[THE RECORDS — start]

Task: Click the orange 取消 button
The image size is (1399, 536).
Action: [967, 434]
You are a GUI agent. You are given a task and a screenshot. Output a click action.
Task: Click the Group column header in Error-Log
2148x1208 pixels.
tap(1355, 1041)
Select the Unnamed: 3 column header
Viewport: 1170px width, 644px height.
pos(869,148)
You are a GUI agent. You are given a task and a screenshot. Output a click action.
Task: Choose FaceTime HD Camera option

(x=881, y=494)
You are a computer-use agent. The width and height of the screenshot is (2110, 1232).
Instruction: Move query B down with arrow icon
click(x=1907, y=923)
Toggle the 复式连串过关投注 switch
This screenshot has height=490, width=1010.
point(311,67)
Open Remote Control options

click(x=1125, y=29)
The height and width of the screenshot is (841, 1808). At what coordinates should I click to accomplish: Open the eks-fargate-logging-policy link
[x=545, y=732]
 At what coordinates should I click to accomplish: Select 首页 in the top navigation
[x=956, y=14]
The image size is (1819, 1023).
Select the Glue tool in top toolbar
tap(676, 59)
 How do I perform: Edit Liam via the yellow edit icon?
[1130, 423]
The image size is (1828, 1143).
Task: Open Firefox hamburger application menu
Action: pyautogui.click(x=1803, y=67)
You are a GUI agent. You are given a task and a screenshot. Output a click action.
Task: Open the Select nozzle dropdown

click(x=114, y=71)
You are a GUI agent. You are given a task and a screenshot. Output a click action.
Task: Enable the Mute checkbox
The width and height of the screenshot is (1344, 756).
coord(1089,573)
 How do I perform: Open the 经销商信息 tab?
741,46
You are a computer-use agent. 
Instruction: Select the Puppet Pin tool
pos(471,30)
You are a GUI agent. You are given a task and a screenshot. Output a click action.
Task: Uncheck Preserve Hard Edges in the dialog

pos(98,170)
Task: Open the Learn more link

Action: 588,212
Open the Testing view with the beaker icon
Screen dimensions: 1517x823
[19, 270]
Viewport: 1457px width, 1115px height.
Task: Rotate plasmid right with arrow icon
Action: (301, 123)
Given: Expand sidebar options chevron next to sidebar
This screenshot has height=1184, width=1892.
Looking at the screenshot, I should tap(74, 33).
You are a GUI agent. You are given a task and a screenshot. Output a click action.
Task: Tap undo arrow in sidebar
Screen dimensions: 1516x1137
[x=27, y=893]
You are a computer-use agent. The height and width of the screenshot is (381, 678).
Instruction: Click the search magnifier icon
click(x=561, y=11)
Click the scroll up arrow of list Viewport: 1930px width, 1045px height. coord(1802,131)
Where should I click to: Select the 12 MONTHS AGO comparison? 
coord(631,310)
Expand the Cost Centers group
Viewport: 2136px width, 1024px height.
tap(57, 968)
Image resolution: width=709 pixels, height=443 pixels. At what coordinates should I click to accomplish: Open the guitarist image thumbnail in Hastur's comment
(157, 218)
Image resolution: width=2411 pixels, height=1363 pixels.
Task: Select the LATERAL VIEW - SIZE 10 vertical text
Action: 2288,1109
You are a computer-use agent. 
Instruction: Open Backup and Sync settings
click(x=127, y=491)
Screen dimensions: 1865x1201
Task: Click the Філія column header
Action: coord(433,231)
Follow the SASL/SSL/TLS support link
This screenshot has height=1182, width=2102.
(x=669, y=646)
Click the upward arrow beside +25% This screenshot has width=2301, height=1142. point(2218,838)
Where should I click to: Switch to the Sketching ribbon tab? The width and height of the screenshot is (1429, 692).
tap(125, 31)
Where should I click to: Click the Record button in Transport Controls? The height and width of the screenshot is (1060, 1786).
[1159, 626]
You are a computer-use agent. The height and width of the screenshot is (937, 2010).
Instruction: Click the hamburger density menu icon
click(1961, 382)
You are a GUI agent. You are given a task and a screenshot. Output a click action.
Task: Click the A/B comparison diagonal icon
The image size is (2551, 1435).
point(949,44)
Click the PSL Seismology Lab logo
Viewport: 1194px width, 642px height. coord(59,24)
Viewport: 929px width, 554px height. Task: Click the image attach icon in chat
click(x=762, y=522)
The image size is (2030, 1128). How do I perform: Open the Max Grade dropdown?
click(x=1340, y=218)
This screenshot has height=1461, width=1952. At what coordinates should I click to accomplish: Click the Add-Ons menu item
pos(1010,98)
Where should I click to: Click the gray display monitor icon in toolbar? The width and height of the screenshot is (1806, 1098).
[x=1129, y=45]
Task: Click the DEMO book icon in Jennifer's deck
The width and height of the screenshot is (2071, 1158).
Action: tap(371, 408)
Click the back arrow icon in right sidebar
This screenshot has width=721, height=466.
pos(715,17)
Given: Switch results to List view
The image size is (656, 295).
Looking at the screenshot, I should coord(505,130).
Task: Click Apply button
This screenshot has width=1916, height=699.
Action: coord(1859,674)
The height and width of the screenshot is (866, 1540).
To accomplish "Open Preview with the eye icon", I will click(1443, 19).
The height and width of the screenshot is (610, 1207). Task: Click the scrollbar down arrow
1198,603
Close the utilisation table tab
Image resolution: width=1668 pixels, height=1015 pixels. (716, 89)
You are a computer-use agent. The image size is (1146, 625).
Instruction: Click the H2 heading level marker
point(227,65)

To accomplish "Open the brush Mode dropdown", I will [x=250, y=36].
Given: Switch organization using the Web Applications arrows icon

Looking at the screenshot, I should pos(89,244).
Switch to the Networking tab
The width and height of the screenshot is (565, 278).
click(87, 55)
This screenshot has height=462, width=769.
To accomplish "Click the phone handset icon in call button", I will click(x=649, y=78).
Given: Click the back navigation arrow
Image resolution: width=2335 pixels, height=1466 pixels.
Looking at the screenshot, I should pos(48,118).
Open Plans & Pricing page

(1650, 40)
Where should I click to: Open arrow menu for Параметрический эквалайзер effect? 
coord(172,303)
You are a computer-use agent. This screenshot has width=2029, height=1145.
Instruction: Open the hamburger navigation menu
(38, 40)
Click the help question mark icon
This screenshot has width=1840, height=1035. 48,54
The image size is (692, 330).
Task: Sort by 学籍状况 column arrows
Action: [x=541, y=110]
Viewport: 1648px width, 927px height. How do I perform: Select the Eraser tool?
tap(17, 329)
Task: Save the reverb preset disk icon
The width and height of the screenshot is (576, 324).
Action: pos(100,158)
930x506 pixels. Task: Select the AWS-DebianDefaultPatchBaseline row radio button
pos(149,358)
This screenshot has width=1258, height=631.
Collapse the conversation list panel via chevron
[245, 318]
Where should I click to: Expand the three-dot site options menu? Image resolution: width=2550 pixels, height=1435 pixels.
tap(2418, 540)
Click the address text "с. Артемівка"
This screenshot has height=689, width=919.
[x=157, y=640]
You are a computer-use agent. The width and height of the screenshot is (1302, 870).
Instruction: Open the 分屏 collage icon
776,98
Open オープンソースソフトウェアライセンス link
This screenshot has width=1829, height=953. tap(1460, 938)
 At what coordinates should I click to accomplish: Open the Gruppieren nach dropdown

[THE RECORDS — finish]

### WORK REQUIRED:
Among the lines above, find those that contain the word "will" and copy them.

### SOLUTION TO THE PROBLEM:
To accomplish "Open Preview with the eye icon", I will click(1443, 19).
To accomplish "Open the brush Mode dropdown", I will [x=250, y=36].
To accomplish "Click the phone handset icon in call button", I will click(x=649, y=78).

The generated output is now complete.